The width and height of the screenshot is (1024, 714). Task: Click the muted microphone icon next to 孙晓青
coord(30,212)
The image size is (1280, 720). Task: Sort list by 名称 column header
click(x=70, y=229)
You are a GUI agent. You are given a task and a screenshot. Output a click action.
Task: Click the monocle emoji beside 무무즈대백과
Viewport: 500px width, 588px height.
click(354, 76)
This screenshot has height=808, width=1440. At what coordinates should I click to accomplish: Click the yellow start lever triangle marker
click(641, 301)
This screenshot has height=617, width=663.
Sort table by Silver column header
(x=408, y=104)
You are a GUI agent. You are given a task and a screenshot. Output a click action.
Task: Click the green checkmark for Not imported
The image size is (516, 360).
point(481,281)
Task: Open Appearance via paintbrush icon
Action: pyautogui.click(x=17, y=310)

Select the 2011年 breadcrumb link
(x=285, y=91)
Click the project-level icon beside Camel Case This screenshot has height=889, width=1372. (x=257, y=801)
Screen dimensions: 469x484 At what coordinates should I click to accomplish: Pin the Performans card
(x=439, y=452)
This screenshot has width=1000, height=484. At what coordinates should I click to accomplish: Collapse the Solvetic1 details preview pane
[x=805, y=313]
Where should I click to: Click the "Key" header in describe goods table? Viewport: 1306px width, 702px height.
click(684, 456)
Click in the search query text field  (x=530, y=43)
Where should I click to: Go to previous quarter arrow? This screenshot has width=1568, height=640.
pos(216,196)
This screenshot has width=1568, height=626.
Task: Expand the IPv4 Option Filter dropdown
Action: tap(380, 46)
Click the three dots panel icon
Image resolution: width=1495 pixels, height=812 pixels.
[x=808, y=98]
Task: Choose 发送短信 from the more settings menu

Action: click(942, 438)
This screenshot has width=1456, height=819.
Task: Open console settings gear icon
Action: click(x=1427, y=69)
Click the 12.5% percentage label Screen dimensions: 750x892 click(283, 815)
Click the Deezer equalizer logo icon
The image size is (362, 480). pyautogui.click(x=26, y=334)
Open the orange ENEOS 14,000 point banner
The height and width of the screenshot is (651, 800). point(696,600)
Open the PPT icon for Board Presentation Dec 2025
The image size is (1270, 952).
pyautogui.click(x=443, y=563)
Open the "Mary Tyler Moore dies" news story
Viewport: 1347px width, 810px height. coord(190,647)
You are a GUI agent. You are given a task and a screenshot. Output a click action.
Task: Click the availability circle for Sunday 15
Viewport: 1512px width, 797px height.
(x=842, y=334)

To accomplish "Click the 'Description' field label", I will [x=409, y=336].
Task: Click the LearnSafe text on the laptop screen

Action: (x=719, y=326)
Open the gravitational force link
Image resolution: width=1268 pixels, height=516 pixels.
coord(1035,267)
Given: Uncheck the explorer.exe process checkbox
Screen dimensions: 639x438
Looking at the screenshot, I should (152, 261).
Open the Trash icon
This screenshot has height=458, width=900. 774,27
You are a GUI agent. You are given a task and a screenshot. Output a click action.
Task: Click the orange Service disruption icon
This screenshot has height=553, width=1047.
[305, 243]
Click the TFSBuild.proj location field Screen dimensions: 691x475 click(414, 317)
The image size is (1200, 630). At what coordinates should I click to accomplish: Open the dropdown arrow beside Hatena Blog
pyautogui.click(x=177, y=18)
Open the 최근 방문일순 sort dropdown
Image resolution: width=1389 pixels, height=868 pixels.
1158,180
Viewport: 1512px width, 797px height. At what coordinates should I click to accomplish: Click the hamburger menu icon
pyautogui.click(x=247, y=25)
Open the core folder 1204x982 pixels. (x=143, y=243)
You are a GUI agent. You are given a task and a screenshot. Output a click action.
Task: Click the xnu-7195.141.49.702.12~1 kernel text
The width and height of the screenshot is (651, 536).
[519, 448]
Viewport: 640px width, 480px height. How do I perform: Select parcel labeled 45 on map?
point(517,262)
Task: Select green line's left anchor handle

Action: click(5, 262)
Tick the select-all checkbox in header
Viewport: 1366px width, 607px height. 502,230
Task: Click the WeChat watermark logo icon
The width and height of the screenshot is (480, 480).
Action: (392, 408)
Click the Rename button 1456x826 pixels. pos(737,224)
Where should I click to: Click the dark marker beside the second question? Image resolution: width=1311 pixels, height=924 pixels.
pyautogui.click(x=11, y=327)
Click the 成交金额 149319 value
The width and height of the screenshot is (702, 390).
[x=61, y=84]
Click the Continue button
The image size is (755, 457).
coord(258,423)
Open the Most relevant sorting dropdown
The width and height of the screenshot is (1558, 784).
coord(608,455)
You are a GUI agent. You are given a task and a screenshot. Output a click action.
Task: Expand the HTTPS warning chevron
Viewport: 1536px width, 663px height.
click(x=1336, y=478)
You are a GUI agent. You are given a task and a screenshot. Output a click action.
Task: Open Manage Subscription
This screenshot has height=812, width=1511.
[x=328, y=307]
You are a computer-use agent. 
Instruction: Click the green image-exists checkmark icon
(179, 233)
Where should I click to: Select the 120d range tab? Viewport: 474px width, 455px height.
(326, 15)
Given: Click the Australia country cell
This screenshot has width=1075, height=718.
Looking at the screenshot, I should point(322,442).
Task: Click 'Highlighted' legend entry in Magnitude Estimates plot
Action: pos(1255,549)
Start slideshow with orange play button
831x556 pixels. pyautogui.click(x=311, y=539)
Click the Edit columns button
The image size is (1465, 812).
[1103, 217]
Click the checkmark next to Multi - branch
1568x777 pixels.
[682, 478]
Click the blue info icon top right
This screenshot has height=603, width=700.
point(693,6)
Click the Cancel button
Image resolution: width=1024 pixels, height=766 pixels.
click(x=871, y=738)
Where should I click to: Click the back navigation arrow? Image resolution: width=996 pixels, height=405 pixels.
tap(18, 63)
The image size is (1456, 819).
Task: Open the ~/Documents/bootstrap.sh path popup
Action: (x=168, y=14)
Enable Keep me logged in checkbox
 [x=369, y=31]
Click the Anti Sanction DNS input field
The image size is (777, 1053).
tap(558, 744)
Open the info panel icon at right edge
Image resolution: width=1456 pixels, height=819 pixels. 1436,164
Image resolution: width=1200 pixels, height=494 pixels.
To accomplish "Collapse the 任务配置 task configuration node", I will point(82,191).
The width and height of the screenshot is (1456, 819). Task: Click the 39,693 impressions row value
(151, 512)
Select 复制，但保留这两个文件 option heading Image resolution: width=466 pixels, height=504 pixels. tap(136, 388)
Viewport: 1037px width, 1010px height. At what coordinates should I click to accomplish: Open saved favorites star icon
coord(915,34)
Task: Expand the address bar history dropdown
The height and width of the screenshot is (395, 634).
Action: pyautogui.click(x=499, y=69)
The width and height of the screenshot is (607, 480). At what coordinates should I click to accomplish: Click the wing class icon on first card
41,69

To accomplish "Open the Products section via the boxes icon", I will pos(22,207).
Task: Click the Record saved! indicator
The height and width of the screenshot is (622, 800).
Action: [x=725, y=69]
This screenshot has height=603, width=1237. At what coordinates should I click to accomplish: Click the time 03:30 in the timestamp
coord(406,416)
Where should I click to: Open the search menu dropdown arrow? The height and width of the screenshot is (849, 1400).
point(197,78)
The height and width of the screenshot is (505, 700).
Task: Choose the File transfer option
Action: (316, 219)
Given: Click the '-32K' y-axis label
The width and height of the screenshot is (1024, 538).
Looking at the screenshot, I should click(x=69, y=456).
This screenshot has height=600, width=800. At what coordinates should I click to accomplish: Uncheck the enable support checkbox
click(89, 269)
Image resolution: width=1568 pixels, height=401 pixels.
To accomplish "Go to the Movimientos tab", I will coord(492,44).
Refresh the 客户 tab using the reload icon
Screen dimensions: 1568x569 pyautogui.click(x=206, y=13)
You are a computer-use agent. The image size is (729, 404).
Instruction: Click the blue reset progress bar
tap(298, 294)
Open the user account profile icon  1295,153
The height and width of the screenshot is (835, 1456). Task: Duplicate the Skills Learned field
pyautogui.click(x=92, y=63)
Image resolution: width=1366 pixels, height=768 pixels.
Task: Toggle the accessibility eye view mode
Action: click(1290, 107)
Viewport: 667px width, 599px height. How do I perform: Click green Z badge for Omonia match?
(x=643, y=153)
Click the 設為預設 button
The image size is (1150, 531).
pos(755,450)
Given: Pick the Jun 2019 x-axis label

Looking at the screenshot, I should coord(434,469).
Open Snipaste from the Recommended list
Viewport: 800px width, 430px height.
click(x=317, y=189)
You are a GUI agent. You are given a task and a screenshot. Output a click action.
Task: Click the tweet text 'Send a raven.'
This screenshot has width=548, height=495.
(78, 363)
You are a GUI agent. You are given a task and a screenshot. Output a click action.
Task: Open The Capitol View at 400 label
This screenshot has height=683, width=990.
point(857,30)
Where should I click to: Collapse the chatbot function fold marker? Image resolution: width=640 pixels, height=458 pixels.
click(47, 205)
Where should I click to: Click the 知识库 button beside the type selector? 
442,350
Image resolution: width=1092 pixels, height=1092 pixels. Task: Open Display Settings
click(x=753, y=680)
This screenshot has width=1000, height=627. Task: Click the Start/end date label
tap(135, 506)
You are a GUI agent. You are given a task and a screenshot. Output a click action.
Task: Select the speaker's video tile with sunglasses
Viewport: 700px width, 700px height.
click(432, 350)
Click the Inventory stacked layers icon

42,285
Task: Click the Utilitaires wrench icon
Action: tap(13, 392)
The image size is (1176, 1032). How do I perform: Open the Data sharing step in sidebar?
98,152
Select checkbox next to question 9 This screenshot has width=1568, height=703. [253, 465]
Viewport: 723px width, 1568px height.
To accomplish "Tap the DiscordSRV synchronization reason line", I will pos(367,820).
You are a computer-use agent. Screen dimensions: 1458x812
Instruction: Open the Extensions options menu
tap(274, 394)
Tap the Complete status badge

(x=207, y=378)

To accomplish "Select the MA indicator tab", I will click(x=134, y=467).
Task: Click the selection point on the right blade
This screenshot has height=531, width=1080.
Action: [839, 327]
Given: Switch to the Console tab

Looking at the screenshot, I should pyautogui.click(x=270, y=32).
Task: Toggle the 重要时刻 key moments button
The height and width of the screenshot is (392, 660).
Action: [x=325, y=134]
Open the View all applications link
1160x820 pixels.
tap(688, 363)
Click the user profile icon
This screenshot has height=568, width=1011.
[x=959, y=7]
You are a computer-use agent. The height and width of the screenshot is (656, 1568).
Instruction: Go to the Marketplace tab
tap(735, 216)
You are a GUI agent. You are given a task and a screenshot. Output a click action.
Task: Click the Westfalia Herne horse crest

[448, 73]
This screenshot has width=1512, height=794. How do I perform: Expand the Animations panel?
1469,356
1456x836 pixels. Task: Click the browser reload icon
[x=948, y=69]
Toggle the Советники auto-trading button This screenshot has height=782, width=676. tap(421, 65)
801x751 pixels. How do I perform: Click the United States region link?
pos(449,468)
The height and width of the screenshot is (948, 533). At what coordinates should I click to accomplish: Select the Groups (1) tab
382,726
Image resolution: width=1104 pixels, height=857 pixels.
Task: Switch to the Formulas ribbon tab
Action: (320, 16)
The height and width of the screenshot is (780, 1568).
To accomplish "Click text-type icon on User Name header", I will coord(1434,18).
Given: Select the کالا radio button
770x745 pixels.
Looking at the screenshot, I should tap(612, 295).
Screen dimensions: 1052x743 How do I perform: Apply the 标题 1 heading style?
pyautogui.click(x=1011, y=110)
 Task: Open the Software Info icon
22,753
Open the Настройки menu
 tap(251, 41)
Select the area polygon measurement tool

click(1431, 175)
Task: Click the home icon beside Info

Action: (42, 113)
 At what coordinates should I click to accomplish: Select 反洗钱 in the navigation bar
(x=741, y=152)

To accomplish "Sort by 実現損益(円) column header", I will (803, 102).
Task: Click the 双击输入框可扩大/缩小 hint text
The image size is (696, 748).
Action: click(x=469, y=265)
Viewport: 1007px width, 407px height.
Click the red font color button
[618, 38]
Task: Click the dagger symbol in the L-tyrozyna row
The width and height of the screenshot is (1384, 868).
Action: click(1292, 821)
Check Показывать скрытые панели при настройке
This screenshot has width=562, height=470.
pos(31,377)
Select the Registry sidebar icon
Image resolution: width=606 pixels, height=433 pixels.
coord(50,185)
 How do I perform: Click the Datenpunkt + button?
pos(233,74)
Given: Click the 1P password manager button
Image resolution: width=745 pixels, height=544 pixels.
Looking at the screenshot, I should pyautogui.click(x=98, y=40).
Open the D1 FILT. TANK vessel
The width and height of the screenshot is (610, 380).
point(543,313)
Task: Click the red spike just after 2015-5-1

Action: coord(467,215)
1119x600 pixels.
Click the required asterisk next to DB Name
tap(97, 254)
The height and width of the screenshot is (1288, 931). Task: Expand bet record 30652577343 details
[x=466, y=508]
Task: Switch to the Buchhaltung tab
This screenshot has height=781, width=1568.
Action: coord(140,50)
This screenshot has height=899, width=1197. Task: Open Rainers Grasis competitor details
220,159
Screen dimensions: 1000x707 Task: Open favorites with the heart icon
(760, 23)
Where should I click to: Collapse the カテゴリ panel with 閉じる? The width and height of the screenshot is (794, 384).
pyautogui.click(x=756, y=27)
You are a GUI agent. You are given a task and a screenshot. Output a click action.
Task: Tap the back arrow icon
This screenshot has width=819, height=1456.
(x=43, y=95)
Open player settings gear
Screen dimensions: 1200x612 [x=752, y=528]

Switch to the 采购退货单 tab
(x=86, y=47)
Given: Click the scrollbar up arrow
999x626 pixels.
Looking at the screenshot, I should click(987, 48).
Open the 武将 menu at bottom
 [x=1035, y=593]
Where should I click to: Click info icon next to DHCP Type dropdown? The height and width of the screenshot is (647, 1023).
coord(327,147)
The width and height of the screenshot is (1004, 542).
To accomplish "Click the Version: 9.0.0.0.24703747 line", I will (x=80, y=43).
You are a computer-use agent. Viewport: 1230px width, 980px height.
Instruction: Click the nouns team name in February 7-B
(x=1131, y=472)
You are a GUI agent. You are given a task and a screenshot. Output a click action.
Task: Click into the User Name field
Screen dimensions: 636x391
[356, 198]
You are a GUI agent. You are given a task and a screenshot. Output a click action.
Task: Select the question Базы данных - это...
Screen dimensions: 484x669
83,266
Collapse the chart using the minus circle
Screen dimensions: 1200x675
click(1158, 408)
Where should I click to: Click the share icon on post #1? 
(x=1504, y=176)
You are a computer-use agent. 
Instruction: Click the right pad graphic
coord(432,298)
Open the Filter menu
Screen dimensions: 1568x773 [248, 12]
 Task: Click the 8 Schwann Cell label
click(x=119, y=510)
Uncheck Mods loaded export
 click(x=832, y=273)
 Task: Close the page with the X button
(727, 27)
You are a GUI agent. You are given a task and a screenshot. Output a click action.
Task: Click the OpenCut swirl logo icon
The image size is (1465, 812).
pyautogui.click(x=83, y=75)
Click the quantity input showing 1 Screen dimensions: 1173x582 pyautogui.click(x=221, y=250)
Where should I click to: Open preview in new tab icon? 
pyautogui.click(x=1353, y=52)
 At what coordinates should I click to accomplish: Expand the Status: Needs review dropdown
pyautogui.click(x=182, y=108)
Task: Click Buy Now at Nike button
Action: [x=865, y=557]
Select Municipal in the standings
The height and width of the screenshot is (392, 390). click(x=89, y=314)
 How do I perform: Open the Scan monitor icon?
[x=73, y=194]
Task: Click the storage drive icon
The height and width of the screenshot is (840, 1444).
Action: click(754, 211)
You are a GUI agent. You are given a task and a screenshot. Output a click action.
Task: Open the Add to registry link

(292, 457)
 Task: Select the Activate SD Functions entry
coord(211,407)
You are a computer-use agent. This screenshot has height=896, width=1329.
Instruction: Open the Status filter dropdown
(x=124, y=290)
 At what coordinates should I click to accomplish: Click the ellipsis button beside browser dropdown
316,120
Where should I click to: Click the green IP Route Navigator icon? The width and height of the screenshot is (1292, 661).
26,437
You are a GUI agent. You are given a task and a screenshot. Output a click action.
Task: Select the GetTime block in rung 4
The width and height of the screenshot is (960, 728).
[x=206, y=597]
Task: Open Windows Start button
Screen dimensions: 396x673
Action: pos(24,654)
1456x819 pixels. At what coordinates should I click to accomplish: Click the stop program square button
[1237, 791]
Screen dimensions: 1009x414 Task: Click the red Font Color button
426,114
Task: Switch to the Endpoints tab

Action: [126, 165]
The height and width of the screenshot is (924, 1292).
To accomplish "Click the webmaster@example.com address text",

Required work
Copy out the material verbatim, from the line containing "Open the Trash icon" through the line containing "Viewport: 1366px width, 607px height. 502,230", including both of those lines.

Full output
Open the Trash icon
This screenshot has height=458, width=900. 774,27
You are a GUI agent. You are given a task and a screenshot. Output a click action.
Task: Click the orange Service disruption icon
This screenshot has height=553, width=1047.
[305, 243]
Click the TFSBuild.proj location field Screen dimensions: 691x475 click(414, 317)
The image size is (1200, 630). At what coordinates should I click to accomplish: Open the dropdown arrow beside Hatena Blog
pyautogui.click(x=177, y=18)
Open the 최근 방문일순 sort dropdown
Image resolution: width=1389 pixels, height=868 pixels.
1158,180
Viewport: 1512px width, 797px height. At what coordinates should I click to accomplish: Click the hamburger menu icon
pyautogui.click(x=247, y=25)
Open the core folder 1204x982 pixels. (x=143, y=243)
You are a GUI agent. You are given a task and a screenshot. Output a click action.
Task: Click the xnu-7195.141.49.702.12~1 kernel text
The width and height of the screenshot is (651, 536).
[519, 448]
Viewport: 640px width, 480px height. How do I perform: Select parcel labeled 45 on map?
point(517,262)
Task: Select green line's left anchor handle

Action: click(5, 262)
Tick the select-all checkbox in header
Viewport: 1366px width, 607px height. 502,230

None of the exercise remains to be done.